If this is your case too, I have another solution for you that will work if you are using at least SQL Server 2008. If you are using an older version, I would really recommend upgrading as you are out of support!
This solution is using a recursive CTE and the STUFF function (both appeared in SQL Server 2008):
;WITH tmp(school, testid, DataItem, grade) AS
(
SELECT
school,
testid,
CAST(LEFT(grade, CHARINDEX(',', grade + ',') - 1) AS VARCHAR(250)),
CAST(STUFF(grade, 1, CHARINDEX(',', grade + ','), '') AS VARCHAR(250))
FROM @data
UNION ALL
SELECT
school,
testid,
CAST(LEFT(grade, CHARINDEX(',', grade + ',') - 1) AS VARCHAR(250)),
CAST(STUFF(grade, 1, CHARINDEX(',', grade + ','), '') AS VARCHAR(250))
FROM tmp
WHERE grade > ''
)
SELECT 'using a CTE', tmp.school, tmp.testid, tmp.DataItem
FROM tmp
ORDER BY tmp.school, tmp.DataItem
By default, the recursion of the CTE will work up to 100 iterations. If you need more than 100 (if you have more than 100 values separated by your separator, you can add this line to your query:
OPTION (maxrecursion 0)
The output is shown in figure 3.
Figure 3: the result of the recursive CTE
Multi-characters separator
One limitation of the STRING_SPLIT function is that the separator needs to be a single character.

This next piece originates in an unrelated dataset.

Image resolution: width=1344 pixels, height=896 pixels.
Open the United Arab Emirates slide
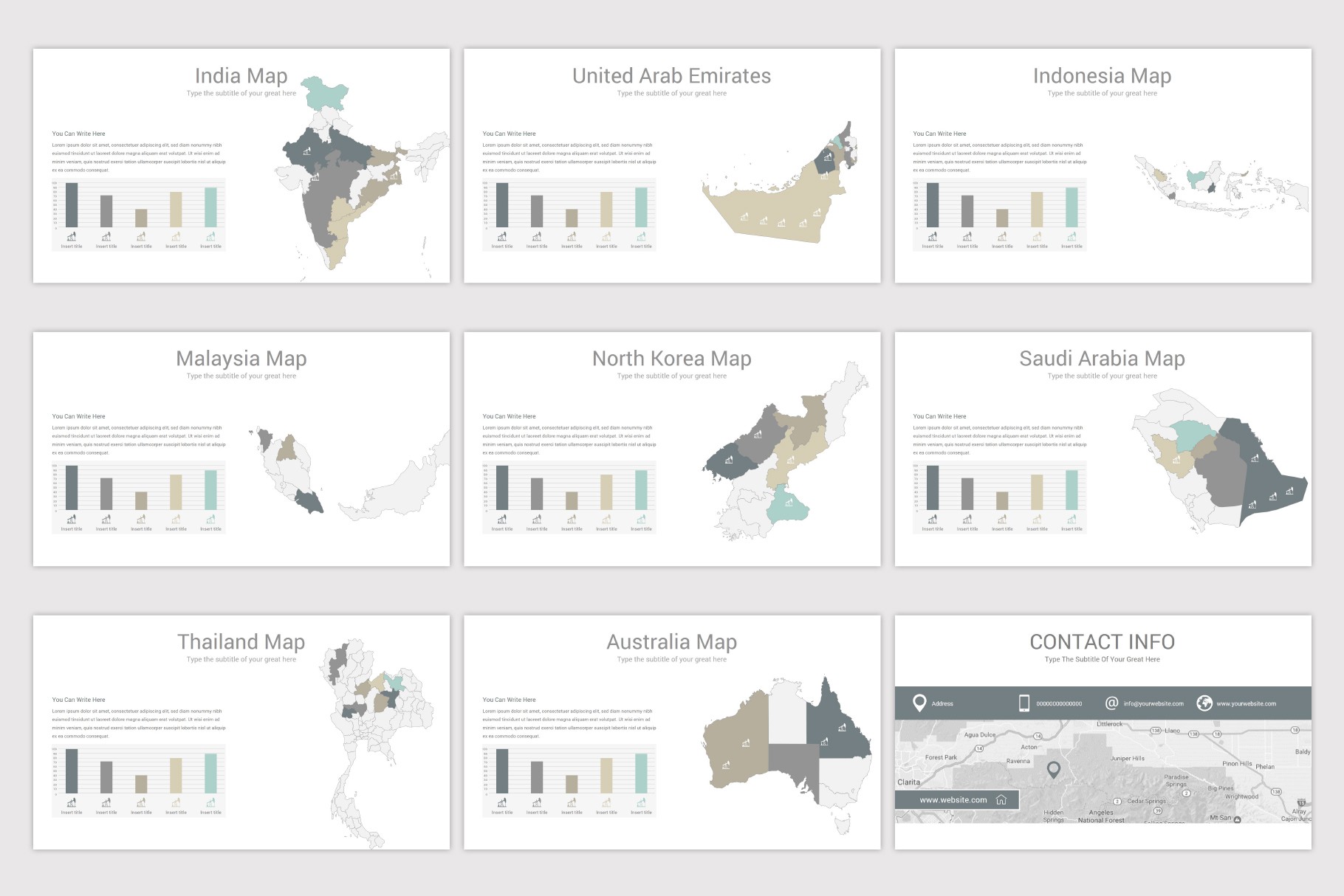coord(672,165)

If you ever met a situation in which your separator contains more than one character, you can surely update your data to obtain a single one and thus satisfy the requirement.
If not, my second solution can be easily modified to handle that situation.
To be able to test it, you first need to ensure that your separator is a multi-character one like this:
DECLARE @sep VARCHAR(5) = '(-)'
UPDATE @data
SET grade = REPLACE(grade,',',@sep)
SELECT * FROM @data
Now we have a 3-character separator. The STUFF function now needs to consider the length of the separator like this:
;WITH tmp(school, testid, DataItem, grade) AS
(
SELECT
school,
testid,
CAST(LEFT(grade, CHARINDEX(@sep, grade + @sep) - 1) AS VARCHAR(250)),
CAST(STUFF(grade, 1, CHARINDEX(@sep, grade + @sep)+LEN(@sep)-1, '') AS VARCHAR(250))
FROM @data
UNION ALL
SELECT
school,
testid,
CAST(LEFT(grade, CHARINDEX(@sep, grade + @sep) - 1) AS VARCHAR(250)),
CAST(STUFF(grade, 1, CHARINDEX(@sep, grade + @sep)+LEN(@sep)-1, '') AS VARCHAR(250))
FROM tmp
WHERE grade > ''
)
Results are exactly the same as before.
Performance
I was surprised to see that for this test table containing only 4 rows which is in-memory and has no indexes, there isn’t significant differences between the 2 approaches.
I leave up to you to test with a much larger dataset.
Conclusion
2 ways of solving a frequent question about Microsoft SQL Server to split the content of a columns are presented here. Even a way of working around one of the limitations has been presented.
I hope this article will prove to be helpful to many of you in the future!